There is another important restriction: in any non-trivial macro the user will select and deselect objects and/or move the cursor. While the latter in Writer is done with dispatch commands also and so can be recorded in the way described above selections and cursor movements by the mouse are done in the view code directly and not via dispatch API. So there must be explicit recording support in the code carrying out the selection that currently is missing and selections using the mouse are not recorded at all. As in Draw selection using the mouse is essential, this is another reason why macro recording in Draw currently is not possible.

Macro Recording without the Dispatch API

Advanced users have more expectations: they want the macro recorder to create macros that use the documents' API as it is described in the Developers Guide. The primary motivation for this are using the macro recorder as an API teacher and using the recorded macro as a starting point for more elaborated macros.

Here are some possible ways to create such macros:

(1) Let the “glue” code use UNO based APIs only, never call the C++ APIs of the documents directly and find a way to record arbitrary UNO calls. We had to do the following:

  • Currently nearly all “glue” code does not use any UNO calls, it calls directly into the C++ core. So this code needs to be rewritten completely.
  • Currently UNO is not involved directly into UNO API calls in C++, they are just virtual function calls without any UNO runtime code executed. So nothing „built in“ in UNO can be used for recording. But there's another reason why this is not wanted anyway:
  • At recording time of course only the „entry“ UNO calls (those directly done in the “glue” code) should be recorded, not any further UNO calls that are done by the entry calls. As the “glue” code has to be rewritten completely anyway it should be possible to take that into account from the beginning.
  • So a “UNO API call recorder” must be implemented as a service that gets the calls to be recorded passed explicitly. I could imagine doing some tricks with a special UNO reference class and an overloaded “->” operator or a “recording proxy” but that would just be syntactic sugar.

(2) Let every code that wants to be recordable implement recording on its own, only provide some general helper classes. Seems to be unclear how much effort this would be and what will be the result. Spreading the recording code throughout the whole code base seems to be a bad idea from the architectural point of view. So let's not follow this approach.

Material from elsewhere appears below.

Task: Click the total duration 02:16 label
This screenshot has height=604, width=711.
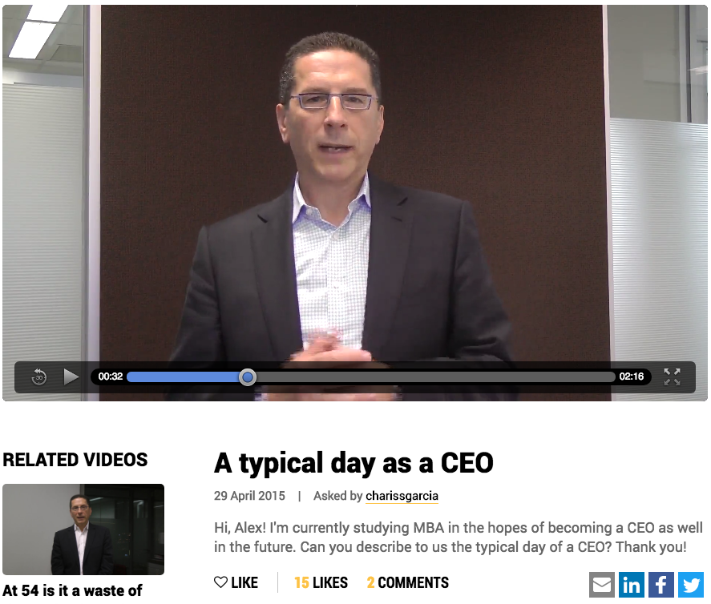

(3) If we really think about reimplementing the „glue“ code between UI and core, we could implement it as scripts itself and try to extract a „recorded“ part. This will need that all UI elements like dialogs that might be called are available through UNO APIs also, but this is basically doable. Our „DialogDiet“ CWS did some important preliminary work for this as it defined stripped-down C++ APIs for nearly all dialogs that now „only“ need to be converted to UNO APIs. Some of them need more work as they contain pointers to huge C++ objects like e.g. DrawViews etc.

Only the first approach will be able to support recording in more than one language (the third one would theoretically be able to do that if we had a „meta language“ to write the scripts). Both of them will force us to completely reimplement the “glue” code and also create a lot of new API implementations that currently are missing. As some of the “parameters” used in the internal Dispatching are currently not representable in UNO types at all (and so also not in any scripting language) we had to reimplement and redesign some document core classes also. All in all the whole process would take several years as surely we will not stop all other work on Apache OpenOffice in the meantime.

Perhaps an improved recording can be put on the plate again when all document functionality will be available through API calls so that we “only” need to rewrite the “glue” code - though my rough estimation is that even this will take too much time (maybe I find some time to count the lines of code in the glue code).